(Task) Reproduce the data below verbatim, from the very first line through the line containing "[x=98, y=385]", with both of those lines included.

(Data lines)
################
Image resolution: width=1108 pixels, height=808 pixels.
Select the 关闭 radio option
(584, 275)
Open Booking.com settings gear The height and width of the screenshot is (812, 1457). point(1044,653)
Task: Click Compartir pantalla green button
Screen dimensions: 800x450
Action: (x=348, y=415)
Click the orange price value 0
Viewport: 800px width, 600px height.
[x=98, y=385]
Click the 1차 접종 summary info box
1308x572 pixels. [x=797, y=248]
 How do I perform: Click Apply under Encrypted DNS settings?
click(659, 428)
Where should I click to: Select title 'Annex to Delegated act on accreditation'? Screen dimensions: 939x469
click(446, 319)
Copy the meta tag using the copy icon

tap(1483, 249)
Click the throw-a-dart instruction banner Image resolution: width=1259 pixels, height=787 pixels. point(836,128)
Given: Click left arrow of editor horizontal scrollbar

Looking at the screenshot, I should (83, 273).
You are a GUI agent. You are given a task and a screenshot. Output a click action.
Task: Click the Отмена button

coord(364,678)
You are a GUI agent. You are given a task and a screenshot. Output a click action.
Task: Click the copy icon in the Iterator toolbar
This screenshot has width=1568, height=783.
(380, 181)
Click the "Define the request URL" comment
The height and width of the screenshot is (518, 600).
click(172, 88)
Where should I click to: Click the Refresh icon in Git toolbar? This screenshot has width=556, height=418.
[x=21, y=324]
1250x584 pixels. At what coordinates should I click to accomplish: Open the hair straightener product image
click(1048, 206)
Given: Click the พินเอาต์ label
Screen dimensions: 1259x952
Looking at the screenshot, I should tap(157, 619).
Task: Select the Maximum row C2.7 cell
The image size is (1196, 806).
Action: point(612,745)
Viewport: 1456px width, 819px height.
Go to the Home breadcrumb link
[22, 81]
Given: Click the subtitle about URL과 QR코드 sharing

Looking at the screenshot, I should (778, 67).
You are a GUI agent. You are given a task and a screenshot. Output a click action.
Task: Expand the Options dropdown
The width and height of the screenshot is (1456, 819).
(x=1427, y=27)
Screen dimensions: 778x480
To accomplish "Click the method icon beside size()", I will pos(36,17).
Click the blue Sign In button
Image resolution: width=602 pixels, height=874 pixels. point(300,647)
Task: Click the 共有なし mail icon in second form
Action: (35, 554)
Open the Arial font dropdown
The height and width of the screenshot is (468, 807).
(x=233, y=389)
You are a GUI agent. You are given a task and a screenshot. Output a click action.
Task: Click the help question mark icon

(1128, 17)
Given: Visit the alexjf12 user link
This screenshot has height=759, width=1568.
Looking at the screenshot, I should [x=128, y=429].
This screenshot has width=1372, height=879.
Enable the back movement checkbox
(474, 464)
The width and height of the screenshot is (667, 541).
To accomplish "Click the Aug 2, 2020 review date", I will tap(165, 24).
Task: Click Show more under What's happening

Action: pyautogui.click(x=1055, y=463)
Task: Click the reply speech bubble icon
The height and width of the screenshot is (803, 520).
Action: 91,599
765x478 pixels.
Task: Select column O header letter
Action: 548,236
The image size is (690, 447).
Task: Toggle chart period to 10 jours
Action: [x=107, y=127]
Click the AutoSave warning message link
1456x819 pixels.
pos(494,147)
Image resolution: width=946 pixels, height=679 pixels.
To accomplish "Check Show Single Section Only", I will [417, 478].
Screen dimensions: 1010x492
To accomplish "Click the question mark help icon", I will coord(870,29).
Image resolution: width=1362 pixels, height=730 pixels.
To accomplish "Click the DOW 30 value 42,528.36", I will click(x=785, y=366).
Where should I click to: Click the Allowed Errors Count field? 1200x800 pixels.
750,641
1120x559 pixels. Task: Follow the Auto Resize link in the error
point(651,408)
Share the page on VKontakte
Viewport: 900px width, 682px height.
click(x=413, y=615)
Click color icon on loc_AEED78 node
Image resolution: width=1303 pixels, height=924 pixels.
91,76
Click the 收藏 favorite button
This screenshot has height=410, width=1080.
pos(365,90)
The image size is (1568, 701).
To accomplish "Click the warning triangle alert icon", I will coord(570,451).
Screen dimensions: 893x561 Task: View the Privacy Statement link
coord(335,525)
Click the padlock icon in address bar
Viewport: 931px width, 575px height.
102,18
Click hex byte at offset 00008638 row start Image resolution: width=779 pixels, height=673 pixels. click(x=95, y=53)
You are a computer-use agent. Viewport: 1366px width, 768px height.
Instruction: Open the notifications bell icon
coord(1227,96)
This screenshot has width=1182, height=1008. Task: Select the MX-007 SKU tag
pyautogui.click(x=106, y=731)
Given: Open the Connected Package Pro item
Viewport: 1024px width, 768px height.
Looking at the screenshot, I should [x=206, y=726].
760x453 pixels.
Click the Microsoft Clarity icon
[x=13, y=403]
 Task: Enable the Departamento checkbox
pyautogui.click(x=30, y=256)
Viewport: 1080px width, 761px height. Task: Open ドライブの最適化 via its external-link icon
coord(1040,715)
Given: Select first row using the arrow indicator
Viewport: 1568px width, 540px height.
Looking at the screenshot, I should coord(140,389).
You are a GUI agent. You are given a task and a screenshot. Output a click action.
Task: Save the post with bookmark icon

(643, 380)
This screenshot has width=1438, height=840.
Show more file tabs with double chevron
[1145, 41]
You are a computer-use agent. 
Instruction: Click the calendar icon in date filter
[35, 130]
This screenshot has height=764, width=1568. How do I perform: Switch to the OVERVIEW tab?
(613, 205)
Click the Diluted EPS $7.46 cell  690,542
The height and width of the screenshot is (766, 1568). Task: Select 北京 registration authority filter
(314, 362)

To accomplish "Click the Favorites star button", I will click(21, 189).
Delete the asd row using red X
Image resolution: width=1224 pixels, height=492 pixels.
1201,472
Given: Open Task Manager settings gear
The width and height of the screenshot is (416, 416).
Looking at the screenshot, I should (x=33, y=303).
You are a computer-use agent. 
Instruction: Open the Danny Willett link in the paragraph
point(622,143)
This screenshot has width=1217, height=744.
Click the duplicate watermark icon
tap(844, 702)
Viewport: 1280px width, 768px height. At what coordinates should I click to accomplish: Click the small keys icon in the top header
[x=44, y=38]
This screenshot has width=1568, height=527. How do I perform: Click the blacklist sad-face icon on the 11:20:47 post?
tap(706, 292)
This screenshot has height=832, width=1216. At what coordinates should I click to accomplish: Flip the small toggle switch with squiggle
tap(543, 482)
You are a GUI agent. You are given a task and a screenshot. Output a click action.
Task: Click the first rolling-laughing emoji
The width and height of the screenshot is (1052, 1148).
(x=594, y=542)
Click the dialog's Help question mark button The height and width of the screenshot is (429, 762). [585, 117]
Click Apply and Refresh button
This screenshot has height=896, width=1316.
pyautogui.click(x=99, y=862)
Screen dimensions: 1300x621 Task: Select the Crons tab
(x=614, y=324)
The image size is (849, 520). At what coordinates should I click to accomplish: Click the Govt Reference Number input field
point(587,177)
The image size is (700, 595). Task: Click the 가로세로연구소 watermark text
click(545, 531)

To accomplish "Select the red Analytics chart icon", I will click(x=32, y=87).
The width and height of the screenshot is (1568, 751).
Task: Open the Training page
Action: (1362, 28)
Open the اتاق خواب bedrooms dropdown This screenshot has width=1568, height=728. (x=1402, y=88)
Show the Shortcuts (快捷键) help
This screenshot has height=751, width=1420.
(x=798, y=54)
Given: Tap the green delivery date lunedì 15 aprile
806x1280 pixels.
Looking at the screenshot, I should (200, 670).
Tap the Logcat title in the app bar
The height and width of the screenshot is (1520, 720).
################
(Exercise result)
Image resolution: width=1108 pixels, height=808 pixels.
Select the 关闭 radio option
(584, 275)
Open Booking.com settings gear The height and width of the screenshot is (812, 1457). point(1044,653)
Task: Click Compartir pantalla green button
Screen dimensions: 800x450
Action: (x=348, y=415)
Click the orange price value 0
Viewport: 800px width, 600px height.
[x=98, y=385]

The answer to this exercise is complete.